TASK DIRECTIONS
Exactly the lines starting at the line containing "Task: Open the calendar-style extension icon" and ending at the line containing "873x661 pixels." are to be written out from the listing below, both included.

[[ RECORDS SUPPLIED open ]]

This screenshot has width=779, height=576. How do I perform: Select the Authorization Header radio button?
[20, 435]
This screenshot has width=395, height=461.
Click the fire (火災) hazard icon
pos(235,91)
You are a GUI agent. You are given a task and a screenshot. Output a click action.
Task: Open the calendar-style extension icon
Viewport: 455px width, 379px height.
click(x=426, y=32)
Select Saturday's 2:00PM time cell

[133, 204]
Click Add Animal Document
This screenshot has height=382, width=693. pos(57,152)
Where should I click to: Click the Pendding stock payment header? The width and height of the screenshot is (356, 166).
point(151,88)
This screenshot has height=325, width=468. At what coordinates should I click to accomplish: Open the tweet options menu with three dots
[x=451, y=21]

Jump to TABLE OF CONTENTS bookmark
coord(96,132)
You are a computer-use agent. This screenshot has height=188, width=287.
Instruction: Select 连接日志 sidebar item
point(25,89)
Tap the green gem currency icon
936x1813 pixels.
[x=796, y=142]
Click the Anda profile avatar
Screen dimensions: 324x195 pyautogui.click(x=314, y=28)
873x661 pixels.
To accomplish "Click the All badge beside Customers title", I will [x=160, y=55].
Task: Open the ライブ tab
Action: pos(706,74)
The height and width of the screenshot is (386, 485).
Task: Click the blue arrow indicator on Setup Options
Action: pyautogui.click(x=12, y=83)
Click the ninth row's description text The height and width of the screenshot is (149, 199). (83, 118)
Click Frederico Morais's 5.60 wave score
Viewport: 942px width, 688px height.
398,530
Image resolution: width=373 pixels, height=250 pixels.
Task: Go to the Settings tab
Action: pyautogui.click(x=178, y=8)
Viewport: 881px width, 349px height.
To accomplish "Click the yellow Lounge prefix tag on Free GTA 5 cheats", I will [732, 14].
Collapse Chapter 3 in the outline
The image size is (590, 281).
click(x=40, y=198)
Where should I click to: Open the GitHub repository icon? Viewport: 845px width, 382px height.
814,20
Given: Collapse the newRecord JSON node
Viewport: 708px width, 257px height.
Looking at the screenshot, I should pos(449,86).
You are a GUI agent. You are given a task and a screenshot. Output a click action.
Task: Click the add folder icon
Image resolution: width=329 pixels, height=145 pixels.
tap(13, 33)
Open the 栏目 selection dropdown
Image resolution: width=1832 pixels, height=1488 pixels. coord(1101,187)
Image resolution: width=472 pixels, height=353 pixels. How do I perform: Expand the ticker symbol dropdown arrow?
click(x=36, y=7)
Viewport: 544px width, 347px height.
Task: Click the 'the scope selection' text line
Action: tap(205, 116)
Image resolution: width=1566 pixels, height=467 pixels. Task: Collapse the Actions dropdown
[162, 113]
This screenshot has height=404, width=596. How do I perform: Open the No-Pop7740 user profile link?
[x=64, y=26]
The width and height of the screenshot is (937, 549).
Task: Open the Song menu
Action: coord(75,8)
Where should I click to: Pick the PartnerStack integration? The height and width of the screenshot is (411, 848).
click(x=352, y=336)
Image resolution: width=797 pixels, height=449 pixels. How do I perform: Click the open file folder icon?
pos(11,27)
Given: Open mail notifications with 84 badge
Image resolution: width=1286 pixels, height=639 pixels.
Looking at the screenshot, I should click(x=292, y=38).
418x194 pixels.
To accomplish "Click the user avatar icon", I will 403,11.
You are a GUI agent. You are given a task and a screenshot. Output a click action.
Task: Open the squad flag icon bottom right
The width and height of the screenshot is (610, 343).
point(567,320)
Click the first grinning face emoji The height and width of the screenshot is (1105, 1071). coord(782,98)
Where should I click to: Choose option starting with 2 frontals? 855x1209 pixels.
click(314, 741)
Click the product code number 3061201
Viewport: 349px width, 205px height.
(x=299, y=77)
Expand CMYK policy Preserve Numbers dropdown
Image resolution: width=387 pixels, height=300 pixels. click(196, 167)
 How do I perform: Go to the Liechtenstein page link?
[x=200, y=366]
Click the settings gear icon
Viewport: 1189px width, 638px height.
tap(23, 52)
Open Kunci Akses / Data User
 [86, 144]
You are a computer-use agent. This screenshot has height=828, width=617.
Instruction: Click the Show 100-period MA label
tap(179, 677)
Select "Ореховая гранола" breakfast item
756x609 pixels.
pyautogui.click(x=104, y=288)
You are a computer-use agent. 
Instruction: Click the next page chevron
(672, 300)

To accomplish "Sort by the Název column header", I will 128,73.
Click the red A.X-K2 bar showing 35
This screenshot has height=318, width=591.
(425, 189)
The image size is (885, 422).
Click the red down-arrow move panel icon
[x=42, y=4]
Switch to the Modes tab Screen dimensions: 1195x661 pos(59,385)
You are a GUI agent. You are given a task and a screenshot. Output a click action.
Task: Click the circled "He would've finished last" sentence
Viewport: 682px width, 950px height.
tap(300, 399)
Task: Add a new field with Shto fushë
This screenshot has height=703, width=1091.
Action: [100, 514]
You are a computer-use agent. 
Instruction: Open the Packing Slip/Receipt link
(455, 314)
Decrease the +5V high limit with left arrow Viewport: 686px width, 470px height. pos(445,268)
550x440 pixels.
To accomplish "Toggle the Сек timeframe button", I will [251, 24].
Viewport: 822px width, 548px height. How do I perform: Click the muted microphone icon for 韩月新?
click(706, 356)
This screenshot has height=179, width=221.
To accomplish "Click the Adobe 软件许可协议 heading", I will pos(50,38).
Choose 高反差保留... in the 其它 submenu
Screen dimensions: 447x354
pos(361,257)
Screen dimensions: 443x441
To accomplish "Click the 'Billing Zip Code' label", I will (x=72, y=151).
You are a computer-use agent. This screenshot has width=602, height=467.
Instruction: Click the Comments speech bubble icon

[[ RECORDS SUPPLIED closed ]]

SOLUTION FOR THIS EXERCISE
Task: Open the calendar-style extension icon
Viewport: 455px width, 379px height.
click(x=426, y=32)
Select Saturday's 2:00PM time cell

[133, 204]
Click Add Animal Document
This screenshot has height=382, width=693. pos(57,152)
Where should I click to: Click the Pendding stock payment header? The width and height of the screenshot is (356, 166).
point(151,88)
This screenshot has height=325, width=468. At what coordinates should I click to accomplish: Open the tweet options menu with three dots
[x=451, y=21]

Jump to TABLE OF CONTENTS bookmark
coord(96,132)
You are a computer-use agent. This screenshot has height=188, width=287.
Instruction: Select 连接日志 sidebar item
point(25,89)
Tap the green gem currency icon
936x1813 pixels.
[x=796, y=142]
Click the Anda profile avatar
Screen dimensions: 324x195 pyautogui.click(x=314, y=28)
873x661 pixels.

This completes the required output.